Most budget pain on these projects comes from picking the wrong cluster early and discovering it late, when changing course is expensive. A few honest questions up front are far cheaper than a mid-build pivot.
A Quick Test for Which Cluster You Are In
Ask one question: does the site have to remember anything about its users? If the answer is no, you are in the low cluster and a brochure budget fits. If it has to track accounts, orders, or saved state, you are in the application cluster, and the budget should start with that in mind.
Sweent develops websites and web apps for US organizations and will tell you which category your project really falls into before quoting.
Frequently Asked Questions
Most projects average $12,000 to $75,000. Simple business sites sit near the bottom; database-driven sites and custom web apps push toward the top and beyond. The average hides two very different kinds of project.

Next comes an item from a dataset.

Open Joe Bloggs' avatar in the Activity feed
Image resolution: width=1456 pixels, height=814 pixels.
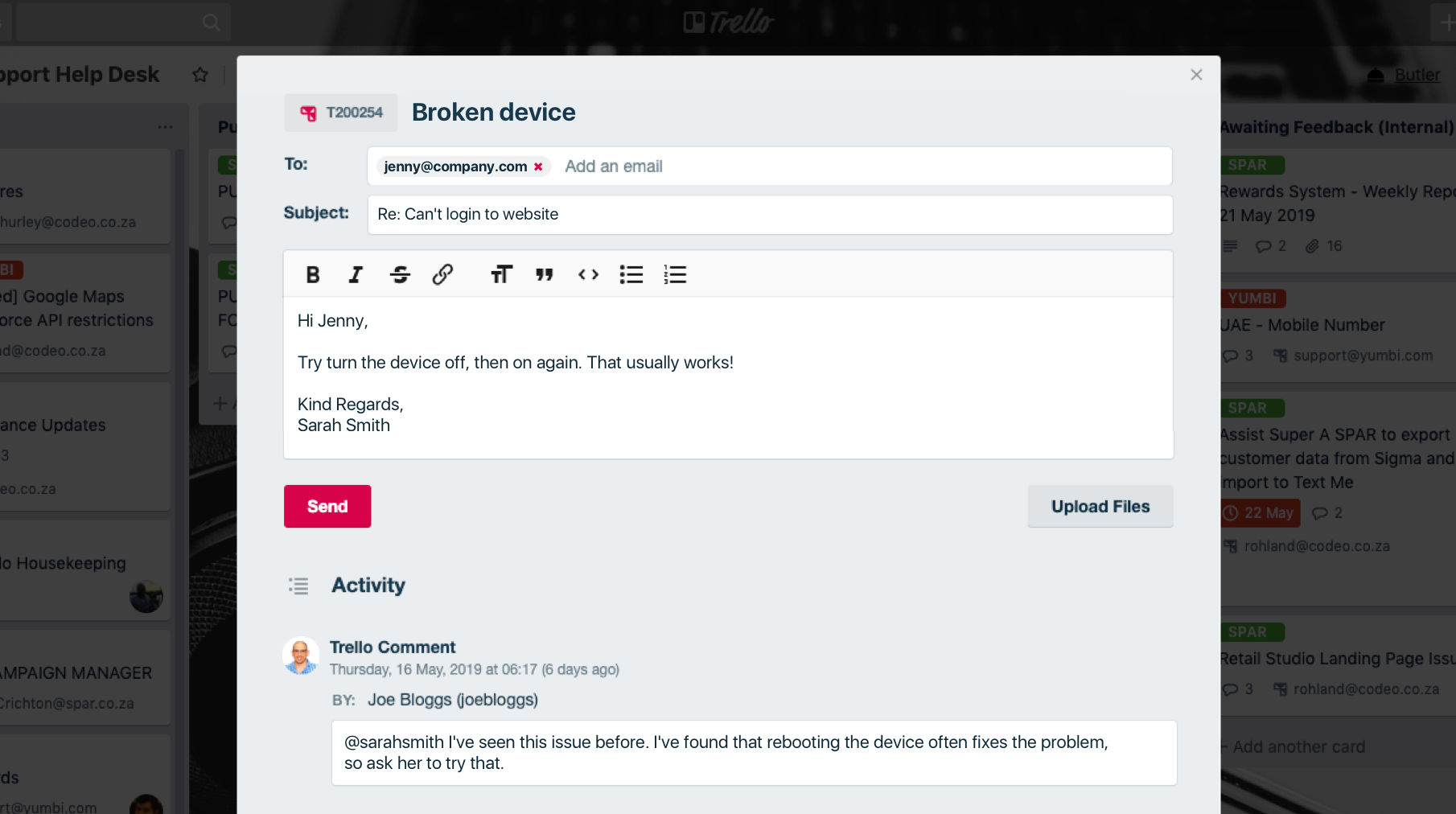click(x=300, y=656)
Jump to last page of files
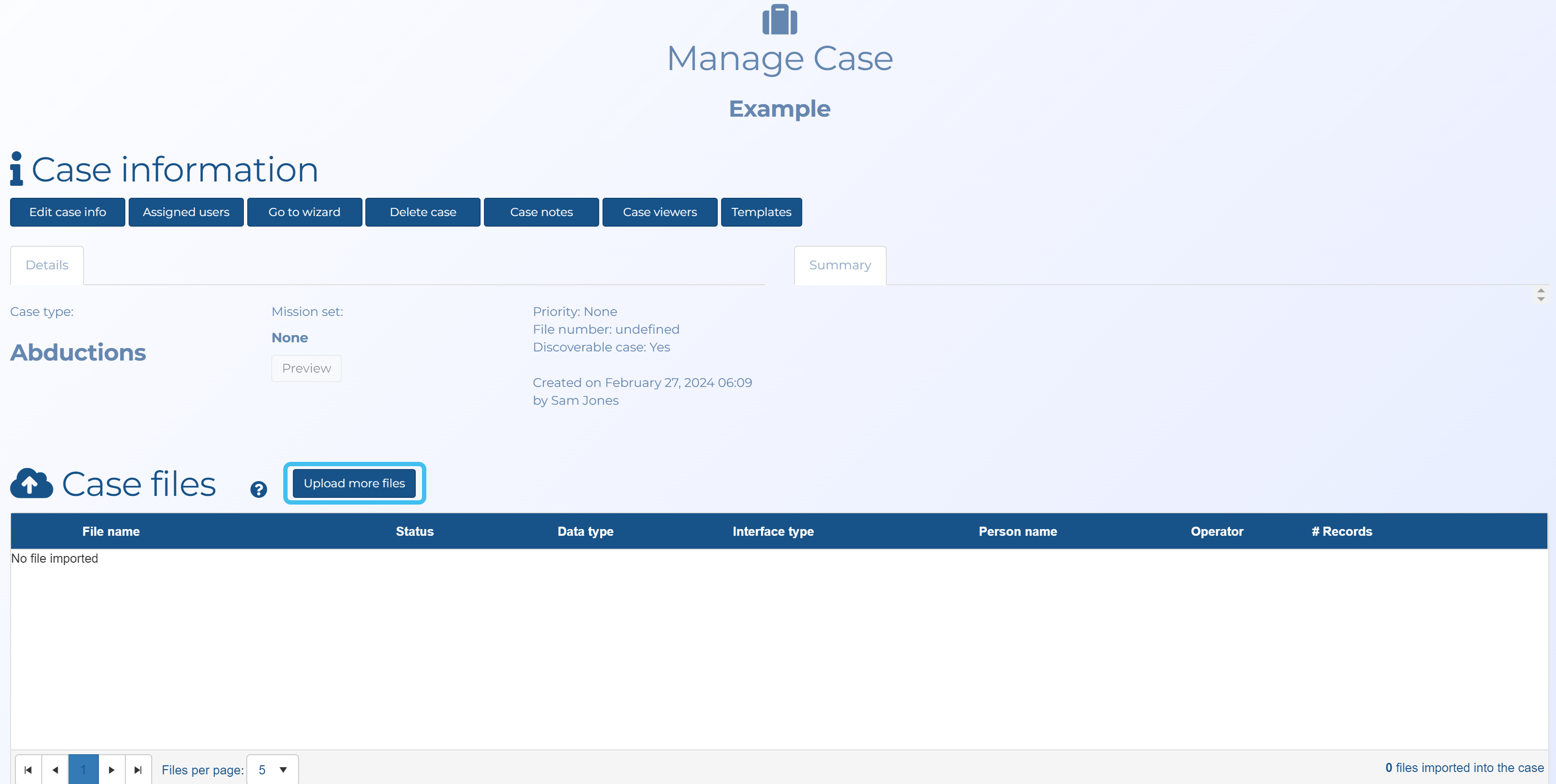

Design produces the look; development writes the code that makes it function, handle data, and connect to other systems. The hidden logic is where the hours and cost go, so a pretty mockup is cheap compared to making it work.
A simple small-business site usually costs $8,000 to $20,000 to develop, assuming static pages, a contact form, and a basic content system. Once it needs accounts or saved data, it moves into a higher bracket.
If it has to save data, manage user accounts, or enforce rules, it is closer to software than to a brochure. That distinction matters more for your budget than the page count, so settle it before you ask for a quote.